Outcome variable collapse: Collapsing “Already using it”, “Yes, immediately”, and “Yes, within 12 months” into a single “willing” category loses granularity. A multinomial logistic regression on all five willingness categories would provide more nuanced predictions.
Omitted variable bias: The model excludes potentially important variables — IT infrastructure maturity, regulatory environment by country, and treasury team capability — that likely influence adoption readiness.
References
Adi, B. (2026). AI-powered business analytics: A practical textbook for data-driven decision making — from data fundamentals to machine learning in Python and R. Lagos Business School / markanalytics.online. https://markanalytics.online
R Core Team. (2024). R: A language and environment for statistical computing (Version 4.6). R Foundation for Statistical Computing. https://www.R-project.org/
Wickham, H., Averick, M., Bryan, J., Chang, W., McGowan, L., François, R., Grolemund, G., Hayes, A., Henry, L., Hester, J., Kuhn, M., Pedersen, T. L., Miller, E., Bache, S. M., Müller, K., Ooms, J., Robinson, D., Seidel, D. P., Spinu, V., … Yutani, H. (2019). Welcome to the tidyverse. Journal of Open Source Software, 4(43), 1686. https://doi.org/10.21105/joss.01686
Wickham, H. (2016). ggplot2: Elegant graphics for data analysis. Springer. https://doi.org/10.1007/978-3-319-24277-4
Code
# Run these in your console to generate full APA citations for each package:citation("readxl")citation("skimr")citation("lubridate")citation("plotly")citation("rstatix")citation("broom")citation("kableExtra")citation("ggcorrplot")

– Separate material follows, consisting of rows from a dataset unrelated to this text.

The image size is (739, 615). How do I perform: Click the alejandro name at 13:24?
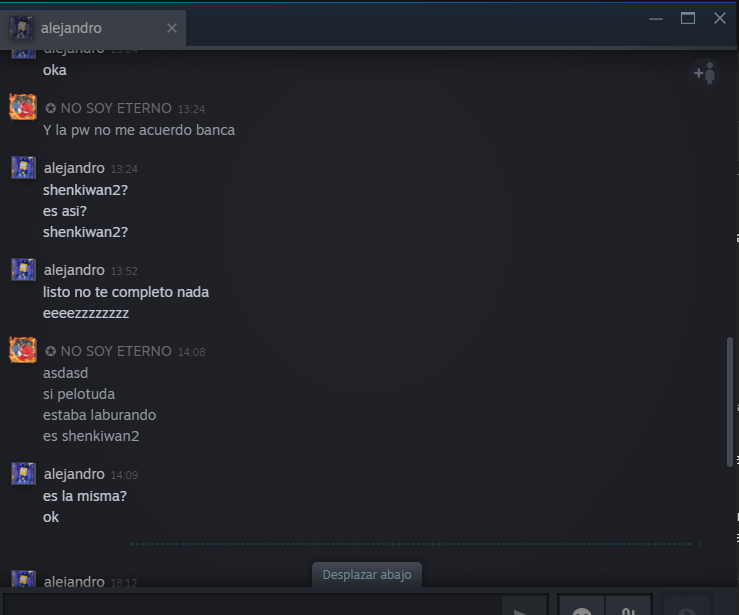click(74, 168)
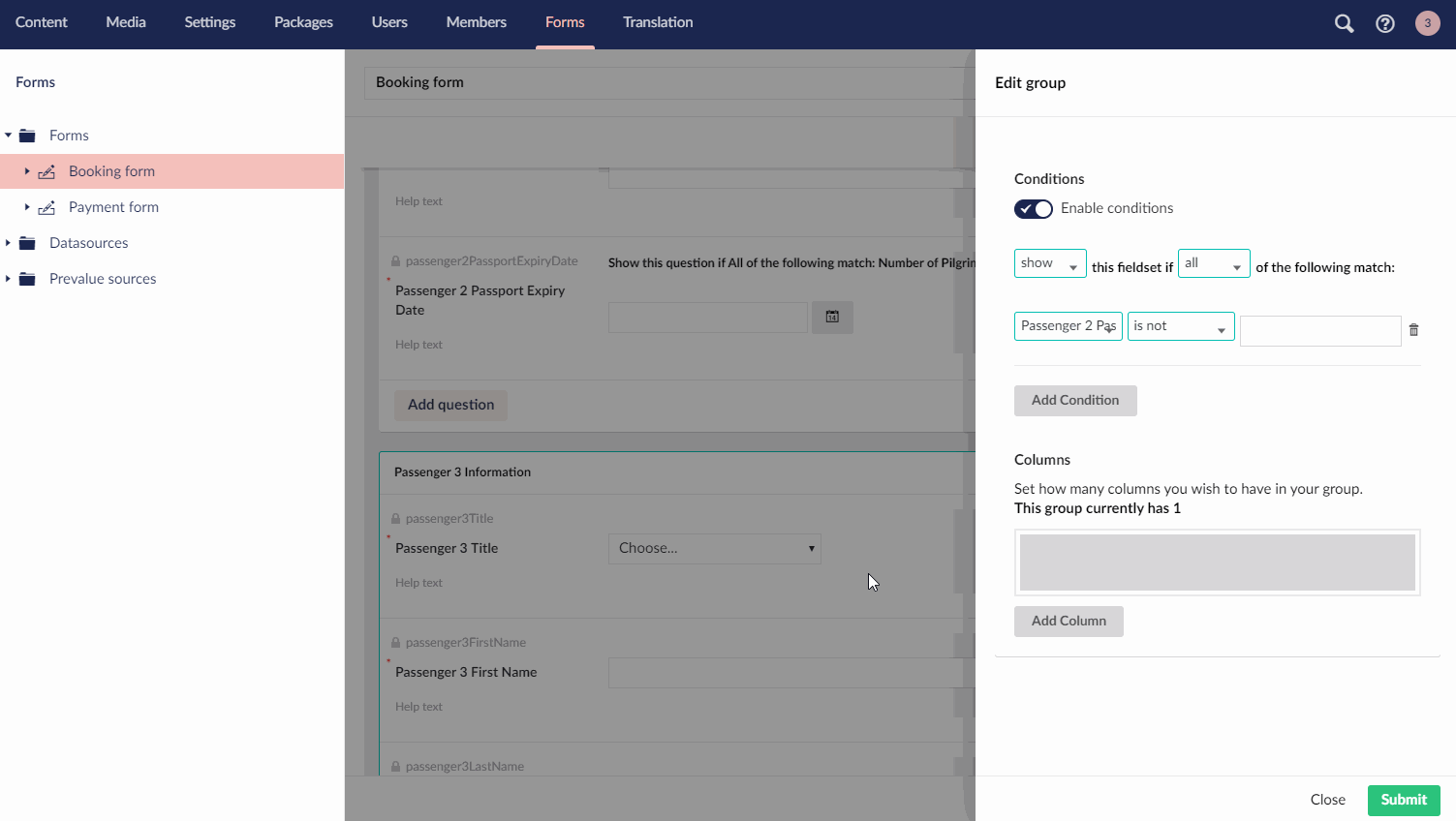Open the 'show' fieldset action dropdown
1456x821 pixels.
pos(1049,262)
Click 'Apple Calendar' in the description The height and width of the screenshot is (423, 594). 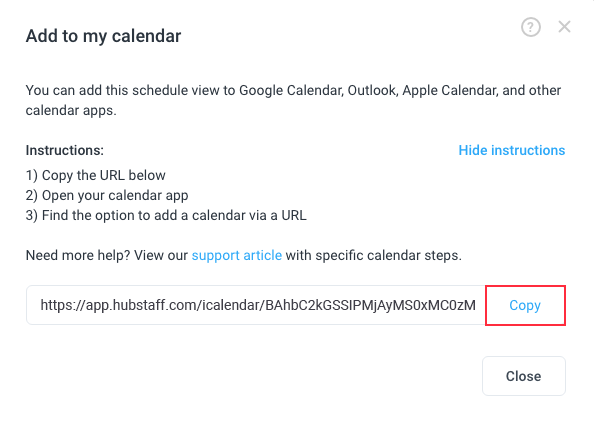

Akinyemi, O. (2026). B2B blockchain payment survey dataset [Dataset]. Collected via structured digital survey, Lagos, Nigeria. Data available on request from the author.
Appendix: AI Usage Statement
Claude (Anthropic) was used to assist with structuring the Quarto document and writing initial code scaffolding for the visualisations and statistical tests. However, all analytical decisions were made independently. Specifically: I chose logistic regression over a decision tree because the outcome variable is binary and interpretability for a non-technical audience was the priority — odds ratios are more actionable in a business context than feature importance scores. I chose the Kruskal-Wallis test over a standard ANOVA after recognising that satisfaction scores are ordinal, not continuous, making the parametric assumption inappropriate. The interpretation of null results in Hypotheses 1 and 2 as substantively meaningful findings — rather than failures of the analysis — reflects my own analytical judgement. The professional disclosure, data collection process, and business recommendations are entirely my own, drawn from my direct experience as a GEPP Analyst at Flutterwave.